Vicki at I Love Orange has posted some pictures of garlic mustard with a (correct) exhortation to tear out this invasive weed whenever you see it. And here's an even better idea, from the Brooklyn Botanical Garden: eat it!
Think delicious winter invasive-plant salads, mouth-watering invasive-plant omelets, or perfectly cooked pastas infused with invasive-plant pesto.
Rather like eating the body of one's enemy killed in battle as a way of humiliating the enemy. E-e-e-excellent (rubbing hands together nefariously).
On the other hand, I've been waging a ten-year battle against Bishop's Weed, a rather pretty and very—ahem—vigorous plant which has been trying to take over my entire back yard. Over the years I've tried poisoning it with glyphosate (Round-Up), I've tried smothering it under old shower curtains and several feet of leaf mulch, I've tried picking it and pulling it and digging it up bit by bit, but however fast I worked at its destruction, it could grow even faster.
At some point I discovered that Bishop's Weed, too, is edible, having started cultivated life as a pot herb in England. This didn't surprise me since it has an astringent fragrance which would be not unpleasant under normal circumstances. However, when I steamed some up for dinner, I learned that the hours I had spent crouched in the yard, scrabbling in the dirt to remove every shred of root of this despised plant, had conceived a hatred in me so intense that I couldn't bring myself to eat it, however humiliating it might have been for my enemy.
This story has a happy ending, sort of. After our house was raised and our yard was razed, the Bishop's Weed has been greatly reduced, so that now all I have to do is stay vigilant and keep my trigger finger on the Round-Up, and victory is in sight.

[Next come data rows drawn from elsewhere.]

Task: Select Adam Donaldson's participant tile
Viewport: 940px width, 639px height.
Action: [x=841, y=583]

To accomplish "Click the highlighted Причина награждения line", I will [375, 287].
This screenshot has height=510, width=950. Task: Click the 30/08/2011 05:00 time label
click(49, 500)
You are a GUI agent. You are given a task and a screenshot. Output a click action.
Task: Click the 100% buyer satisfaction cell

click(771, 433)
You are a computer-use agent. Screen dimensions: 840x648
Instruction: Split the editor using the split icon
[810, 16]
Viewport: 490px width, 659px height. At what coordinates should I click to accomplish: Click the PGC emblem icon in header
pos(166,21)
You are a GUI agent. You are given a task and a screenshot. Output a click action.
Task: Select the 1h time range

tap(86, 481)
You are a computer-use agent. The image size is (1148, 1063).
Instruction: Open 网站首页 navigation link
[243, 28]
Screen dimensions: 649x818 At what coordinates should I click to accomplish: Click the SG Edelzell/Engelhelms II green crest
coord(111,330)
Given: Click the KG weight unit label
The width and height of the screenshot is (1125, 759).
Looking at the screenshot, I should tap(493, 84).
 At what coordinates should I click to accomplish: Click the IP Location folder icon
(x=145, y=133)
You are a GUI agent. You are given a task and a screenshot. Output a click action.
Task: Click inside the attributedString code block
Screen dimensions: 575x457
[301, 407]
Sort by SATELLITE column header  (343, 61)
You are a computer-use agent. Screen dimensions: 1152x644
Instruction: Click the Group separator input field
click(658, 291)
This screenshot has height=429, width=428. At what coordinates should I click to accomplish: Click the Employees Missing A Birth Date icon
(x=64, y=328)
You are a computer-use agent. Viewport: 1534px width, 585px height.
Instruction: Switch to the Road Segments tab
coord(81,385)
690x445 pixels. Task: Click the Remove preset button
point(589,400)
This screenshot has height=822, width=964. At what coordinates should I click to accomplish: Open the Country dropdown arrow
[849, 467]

"victory is in sight" -- as long as your neighbors don't have any.... :-/
We had a thicket of bishop's weed around our garage, which was considerably decimated when our garage was razed. I should get out there and hoe down what's left. Not that we don't have another thicket of it elsewhere in the yard.
Sigh.
The only remaining blooming garlic mustard is pretty inaccessible. I need to suit up in something thorn resistant and yank it out.
And then hoe down this year's sprouts..........
Posted by: Vicki in MIchigan | May 06, 2007 at 11:11 AM
We sell a little cookbook in the Botanical Gardens gift shop called "From Pest to Pesto" with a signature recipe for making pesto from garlic mustard. Maybe that would be a good birthday present for you!